┏━━

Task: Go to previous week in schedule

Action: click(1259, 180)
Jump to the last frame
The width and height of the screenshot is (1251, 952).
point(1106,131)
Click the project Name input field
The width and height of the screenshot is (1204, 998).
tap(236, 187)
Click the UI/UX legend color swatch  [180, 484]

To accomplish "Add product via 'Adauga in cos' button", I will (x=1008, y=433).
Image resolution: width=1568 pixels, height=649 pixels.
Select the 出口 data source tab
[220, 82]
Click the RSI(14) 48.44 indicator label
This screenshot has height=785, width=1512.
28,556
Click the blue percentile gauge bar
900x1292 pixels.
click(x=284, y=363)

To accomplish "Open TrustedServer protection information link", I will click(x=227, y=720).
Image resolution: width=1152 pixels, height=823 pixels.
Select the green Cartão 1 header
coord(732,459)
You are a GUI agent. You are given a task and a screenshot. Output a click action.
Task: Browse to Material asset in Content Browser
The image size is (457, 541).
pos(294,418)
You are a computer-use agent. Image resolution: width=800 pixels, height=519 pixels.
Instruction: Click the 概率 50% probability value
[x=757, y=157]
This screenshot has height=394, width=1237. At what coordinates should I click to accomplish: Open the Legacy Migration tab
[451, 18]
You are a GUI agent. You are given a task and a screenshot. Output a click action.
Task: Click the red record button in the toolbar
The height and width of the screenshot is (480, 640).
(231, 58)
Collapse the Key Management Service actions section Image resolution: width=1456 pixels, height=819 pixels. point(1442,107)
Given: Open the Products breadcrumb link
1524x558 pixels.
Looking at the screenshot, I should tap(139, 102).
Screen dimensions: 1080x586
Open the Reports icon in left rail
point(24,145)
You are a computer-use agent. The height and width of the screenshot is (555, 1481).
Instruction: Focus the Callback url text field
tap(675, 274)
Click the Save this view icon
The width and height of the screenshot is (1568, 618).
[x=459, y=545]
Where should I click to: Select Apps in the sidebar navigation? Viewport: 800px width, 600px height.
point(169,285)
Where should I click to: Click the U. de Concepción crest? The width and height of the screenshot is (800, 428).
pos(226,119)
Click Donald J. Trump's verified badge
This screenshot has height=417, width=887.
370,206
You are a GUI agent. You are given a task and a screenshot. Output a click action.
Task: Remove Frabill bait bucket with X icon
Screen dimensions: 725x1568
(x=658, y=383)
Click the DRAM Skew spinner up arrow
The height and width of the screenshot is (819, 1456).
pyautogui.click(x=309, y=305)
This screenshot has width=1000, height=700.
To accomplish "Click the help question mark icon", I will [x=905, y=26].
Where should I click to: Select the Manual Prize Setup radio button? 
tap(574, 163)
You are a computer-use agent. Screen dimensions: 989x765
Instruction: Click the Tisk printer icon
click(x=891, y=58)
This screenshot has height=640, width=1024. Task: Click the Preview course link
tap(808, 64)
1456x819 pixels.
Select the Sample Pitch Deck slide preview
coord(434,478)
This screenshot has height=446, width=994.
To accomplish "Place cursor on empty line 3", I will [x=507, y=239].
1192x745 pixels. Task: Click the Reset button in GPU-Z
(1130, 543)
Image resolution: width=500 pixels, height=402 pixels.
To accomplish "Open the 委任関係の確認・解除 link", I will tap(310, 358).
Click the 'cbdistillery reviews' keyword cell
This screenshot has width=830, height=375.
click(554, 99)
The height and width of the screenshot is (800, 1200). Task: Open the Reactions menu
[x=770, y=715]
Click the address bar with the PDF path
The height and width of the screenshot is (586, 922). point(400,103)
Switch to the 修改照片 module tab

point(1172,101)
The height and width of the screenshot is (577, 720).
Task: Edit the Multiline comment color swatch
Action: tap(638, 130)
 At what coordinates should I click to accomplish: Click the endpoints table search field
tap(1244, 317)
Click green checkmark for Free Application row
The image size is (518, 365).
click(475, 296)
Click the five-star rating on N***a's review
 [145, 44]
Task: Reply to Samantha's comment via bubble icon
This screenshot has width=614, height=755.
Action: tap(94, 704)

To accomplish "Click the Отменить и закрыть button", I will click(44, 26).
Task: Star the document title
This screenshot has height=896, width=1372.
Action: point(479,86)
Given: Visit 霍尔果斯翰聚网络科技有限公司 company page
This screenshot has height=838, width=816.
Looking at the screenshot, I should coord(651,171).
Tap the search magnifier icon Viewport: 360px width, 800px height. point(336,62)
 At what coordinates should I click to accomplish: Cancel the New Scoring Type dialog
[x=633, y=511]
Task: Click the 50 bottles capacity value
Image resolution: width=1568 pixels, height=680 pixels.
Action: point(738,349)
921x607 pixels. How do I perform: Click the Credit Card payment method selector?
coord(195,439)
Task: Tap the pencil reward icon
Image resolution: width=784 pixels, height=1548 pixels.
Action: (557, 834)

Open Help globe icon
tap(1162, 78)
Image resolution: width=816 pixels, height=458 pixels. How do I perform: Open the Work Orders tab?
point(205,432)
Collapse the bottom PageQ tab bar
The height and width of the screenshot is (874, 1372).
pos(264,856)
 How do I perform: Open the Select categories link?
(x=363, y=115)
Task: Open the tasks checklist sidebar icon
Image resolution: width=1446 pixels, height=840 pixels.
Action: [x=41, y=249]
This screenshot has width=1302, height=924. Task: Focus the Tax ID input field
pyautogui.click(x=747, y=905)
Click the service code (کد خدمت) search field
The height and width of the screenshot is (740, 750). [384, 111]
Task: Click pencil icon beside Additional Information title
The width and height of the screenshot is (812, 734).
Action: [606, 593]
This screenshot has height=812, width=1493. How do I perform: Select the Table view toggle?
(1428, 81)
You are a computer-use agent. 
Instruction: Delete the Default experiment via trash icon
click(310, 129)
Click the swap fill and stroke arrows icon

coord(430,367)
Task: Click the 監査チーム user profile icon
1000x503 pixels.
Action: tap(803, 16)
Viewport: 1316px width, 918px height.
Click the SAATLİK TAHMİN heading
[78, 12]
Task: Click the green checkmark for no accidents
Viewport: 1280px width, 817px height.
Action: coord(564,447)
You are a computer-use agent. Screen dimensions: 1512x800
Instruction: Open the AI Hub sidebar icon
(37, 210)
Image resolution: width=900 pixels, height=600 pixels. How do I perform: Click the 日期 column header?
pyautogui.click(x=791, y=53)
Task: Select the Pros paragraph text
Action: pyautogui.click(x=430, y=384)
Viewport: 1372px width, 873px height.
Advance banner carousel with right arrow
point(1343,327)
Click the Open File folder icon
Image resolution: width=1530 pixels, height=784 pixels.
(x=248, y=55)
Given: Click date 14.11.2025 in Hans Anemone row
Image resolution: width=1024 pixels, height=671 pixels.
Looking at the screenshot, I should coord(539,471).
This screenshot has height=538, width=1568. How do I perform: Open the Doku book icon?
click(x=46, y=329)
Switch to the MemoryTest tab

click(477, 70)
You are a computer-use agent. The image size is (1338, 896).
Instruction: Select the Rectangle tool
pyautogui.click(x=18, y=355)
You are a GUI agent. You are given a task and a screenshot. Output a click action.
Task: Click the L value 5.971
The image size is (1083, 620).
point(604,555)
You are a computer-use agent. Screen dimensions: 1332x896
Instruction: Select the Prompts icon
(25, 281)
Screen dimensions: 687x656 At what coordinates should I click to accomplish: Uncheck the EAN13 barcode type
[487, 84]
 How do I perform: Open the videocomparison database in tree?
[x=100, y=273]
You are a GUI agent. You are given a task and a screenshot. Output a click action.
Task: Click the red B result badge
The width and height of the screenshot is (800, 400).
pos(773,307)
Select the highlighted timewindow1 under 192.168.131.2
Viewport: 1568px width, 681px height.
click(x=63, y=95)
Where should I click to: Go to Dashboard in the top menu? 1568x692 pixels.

┗━━

Reproduce the records from the line containing "Image resolution: width=500" through the line containing "[x=770, y=715]", requests included, offsetting every coordinate in the answers by 29. Leave all other text and numbers unchanged.

▶ _Output of the exercise_:
Image resolution: width=500 pixels, height=402 pixels.
To accomplish "Open the 委任関係の確認・解除 link", I will tap(339, 387).
Click the 'cbdistillery reviews' keyword cell
This screenshot has width=830, height=375.
click(583, 128)
The height and width of the screenshot is (800, 1200). Task: Open the Reactions menu
[x=799, y=744]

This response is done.